The nearby town of Selçuk is dominated by a Byzantine citadel which stands close to the 6th century basilica of St. John built on the site of the Apostle’s tomb. The 14th century Isa Bey Mosque, next to the basilica is accessed through its typical Seljuk portal. The Archaeological Museum houses an impressive collection of statues and other finds recovered during the excavations of Ephesus. The nearby Turkish Bath Museum , built in the 16th century, shows Turkish life at the hamam (bath). The Ephesus International Festival is held annually in May.
It is recorded that St. John brought the Virgin Mary to Ephesus. after the death of Christ and that she spent her last days in a small house (Meryemana Evi) built for her on Bülbüldagi (Mt Koressos). Now a popular place of pilgrimage for Christians and Muslims the house has received the official sanction of the Vatican, and Christians observe a commemoration ceremony every year on August 15th. Near Selçuk in Çamlik is a TCDD Open-air Steam Locomotives Museum. 9 km east of Selçuk is Sirince, known for its traditional 19th-century village houses, some of which have been converted into guest-houses. Wine produced in this small hillside Turkish village, which itself resembles an open-air museum. 18 km from Selçuk are wine-houses, for tasting the wines.
Back along the coast, Kuşadası, or Bird Island, is a lovely port built along the shores of a glittering bay. The terraced town overlooks the most beautiful inlet of the Aegean and seems to have been created purely for the delight of the holiday-maker. Be sure to visit the famous and popular Kus shopping center in the Kaleiçi quarter, where there is nightlong entertainment. A large, modern marina facilitates life for visiting yachters. Tusan-Kustur Beach, north of Kuşadası lies one of the cleanest beaches and 23 km south of Kuşadası is the charming holiday-resort town of Güzelçamli. West of Güzelçamli and 30 km from Kuşadası, is the Dilek Peninsula National Park, and a visit is a must for those with the time. Here amidst incredibly beautiful surroundings are some of the most wonderful views and some of the rarest wild animals in Turkey, including the Anatolian cheetah and some of Turkey’s last wild horses, The park is a wildlife preserve and a haven for many species of animals and birds.

* **Work to complete**
(1) List every museum named in the passage on Selçuk and Kuşadası.
(2) Repeat the part of the passage on Selçuk and Kuşadası between "The nearby town" and "annually in May.", inclusive.
(3) According to the passage on Selçuk and Kuşadası, in what month is the Ephesus International Festival held?
The material that comes after this passage on Selçuk and Kuşadası is separate from it.

* **Supplied information**
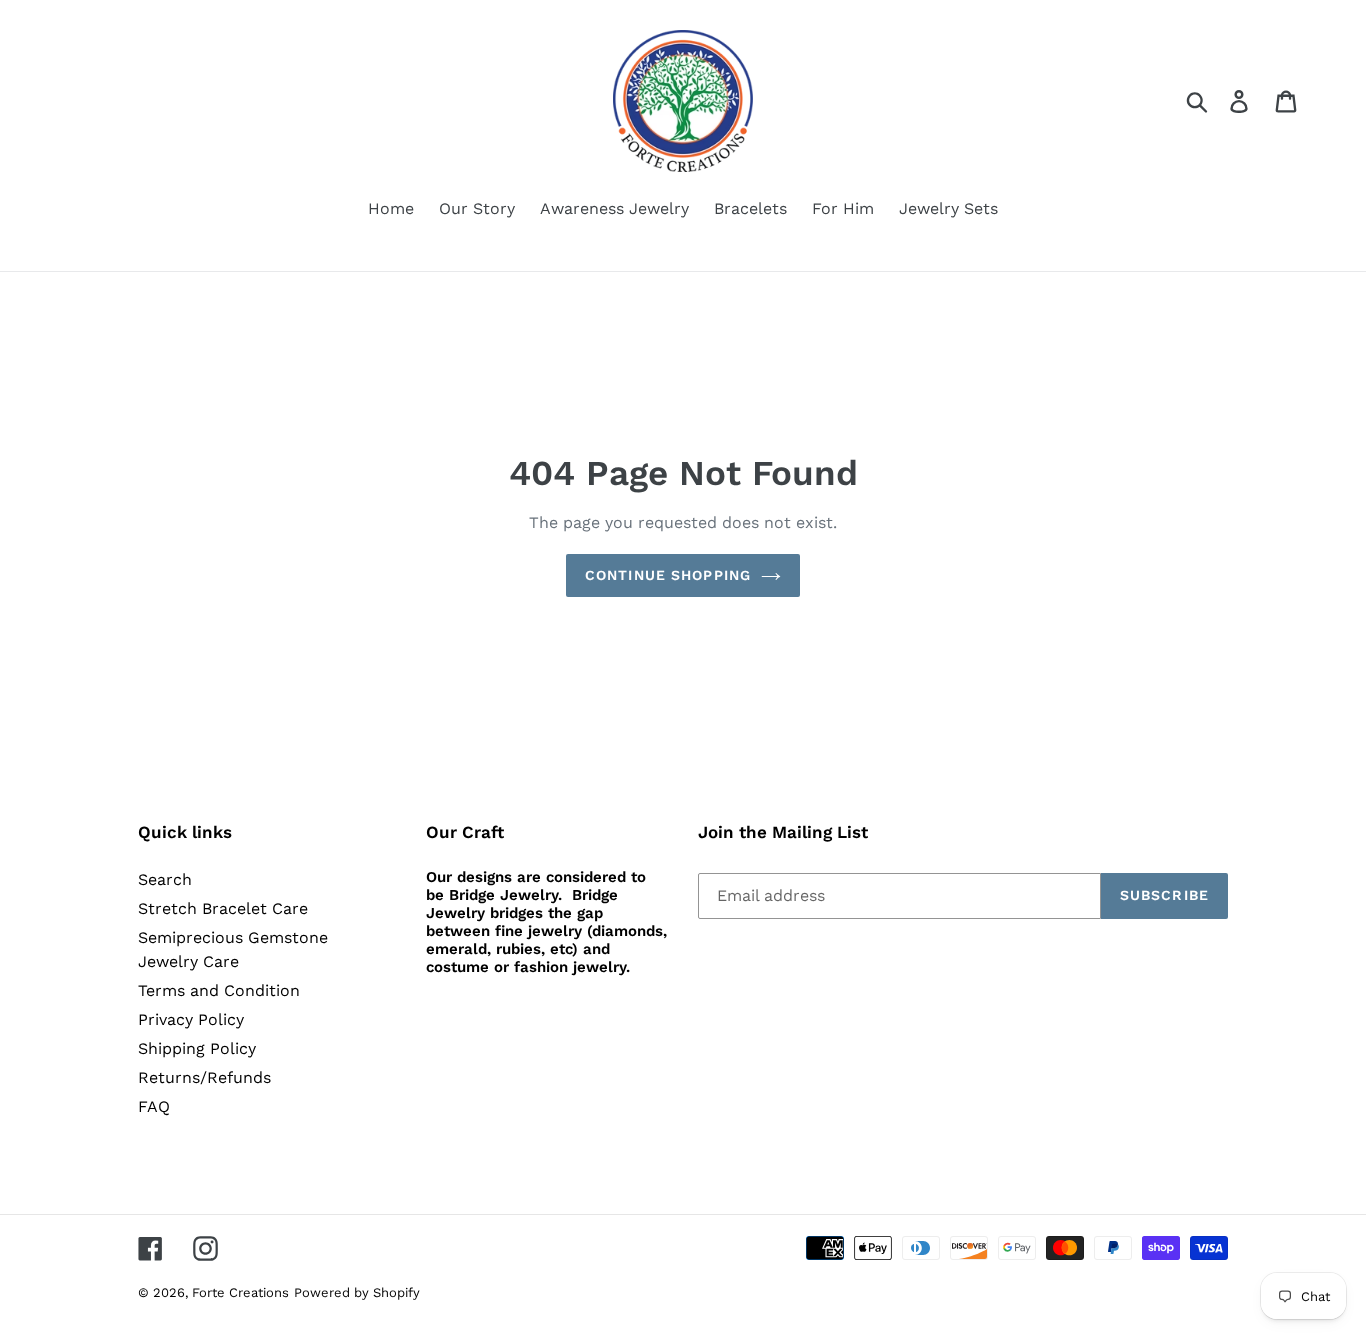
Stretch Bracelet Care (223, 908)
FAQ (154, 1106)
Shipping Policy (197, 1048)
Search (165, 879)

* **Expected results**
(1)
Archaeological Museum
Turkish Bath Museum
TCDD Open-air Steam Locomotives Museum

(2)
The nearby town of Selçuk is dominated by a Byzantine citadel which stands close to the 6th century basilica of St. John built on the site of the Apostle’s tomb. The 14th century Isa Bey Mosque, next to the basilica is accessed through its typical Seljuk portal. The Archaeological Museum houses an impressive collection of statues and other finds recovered during the excavations of Ephesus. The nearby Turkish Bath Museum , built in the 16th century, shows Turkish life at the hamam (bath). The Ephesus International Festival is held annually in May.

(3) May